**Избранный отрывок**:

★ ★ ★ ★

«Персона. Мэрилин». Драматический театр
им. Г. Холоубека (Варшава, Польша).
Автор текста,
режиссер и художник Кристиан Люпа

Новый цикл спектаклей Кристиана Люпы можно было бы назвать «смерть замечательных людей». Старый Ницше с видениями о Заратустре; отец постмодернизма Энди Уорхол; прошедшая путь от марксизма-троцкизма до христианского миссионерства философ Симона Вейль, в дни французского сопротивления ограничившая свой рацион дозой узника концлагеря и умершая от истощения; Мэрилин Монро… Пока наш театр барахтается в грудах барахла, не зная, какими игрушками порадовать себя еще, Люпа освобождает сцену для исследования эманации духа ушедшего века в конвульсиях его культовых персон.

★ ★ ★ ★

**Фрагменты данных**:
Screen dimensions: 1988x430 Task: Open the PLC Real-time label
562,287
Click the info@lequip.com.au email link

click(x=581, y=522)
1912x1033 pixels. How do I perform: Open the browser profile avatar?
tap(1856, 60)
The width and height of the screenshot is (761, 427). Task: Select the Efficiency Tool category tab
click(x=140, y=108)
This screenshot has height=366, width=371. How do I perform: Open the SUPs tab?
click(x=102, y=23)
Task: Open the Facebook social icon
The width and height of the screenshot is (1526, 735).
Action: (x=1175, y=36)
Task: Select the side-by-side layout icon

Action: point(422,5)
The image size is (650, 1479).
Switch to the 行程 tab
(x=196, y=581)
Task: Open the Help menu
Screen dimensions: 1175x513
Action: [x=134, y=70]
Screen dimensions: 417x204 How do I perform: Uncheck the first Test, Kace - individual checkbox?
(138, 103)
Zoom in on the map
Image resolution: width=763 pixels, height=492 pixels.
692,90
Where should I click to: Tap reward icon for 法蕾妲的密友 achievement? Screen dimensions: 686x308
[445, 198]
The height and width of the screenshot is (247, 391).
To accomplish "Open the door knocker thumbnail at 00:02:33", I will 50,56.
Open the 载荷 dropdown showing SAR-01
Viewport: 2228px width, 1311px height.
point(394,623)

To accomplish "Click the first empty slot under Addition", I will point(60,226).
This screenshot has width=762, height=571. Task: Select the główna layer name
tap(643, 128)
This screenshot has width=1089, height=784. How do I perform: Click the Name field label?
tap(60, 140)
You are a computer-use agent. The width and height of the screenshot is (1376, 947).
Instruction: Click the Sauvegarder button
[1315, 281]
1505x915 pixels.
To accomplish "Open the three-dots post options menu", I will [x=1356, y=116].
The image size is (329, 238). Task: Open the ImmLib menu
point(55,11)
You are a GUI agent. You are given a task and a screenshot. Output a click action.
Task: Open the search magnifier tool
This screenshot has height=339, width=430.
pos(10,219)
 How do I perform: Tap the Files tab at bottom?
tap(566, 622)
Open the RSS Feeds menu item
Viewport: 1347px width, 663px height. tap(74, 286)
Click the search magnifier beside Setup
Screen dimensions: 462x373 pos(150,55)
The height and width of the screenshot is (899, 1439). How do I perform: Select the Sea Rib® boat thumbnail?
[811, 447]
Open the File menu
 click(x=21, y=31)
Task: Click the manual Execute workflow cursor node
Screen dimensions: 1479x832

★ ★ ★ ★

**Задание**: Выпишите без изменений часть отрывка о спектакле «Персона. Мэрилин», начиная со слов «Новый цикл спектаклей» и заканчивая словами «его культовых персон.».

**Ответ**:
Новый цикл спектаклей Кристиана Люпы можно было бы назвать «смерть замечательных людей». Старый Ницше с видениями о Заратустре; отец постмодернизма Энди Уорхол; прошедшая путь от марксизма-троцкизма до христианского миссионерства философ Симона Вейль, в дни французского сопротивления ограничившая свой рацион дозой узника концлагеря и умершая от истощения; Мэрилин Монро… Пока наш театр барахтается в грудах барахла, не зная, какими игрушками порадовать себя еще, Люпа освобождает сцену для исследования эманации духа ушедшего века в конвульсиях его культовых персон.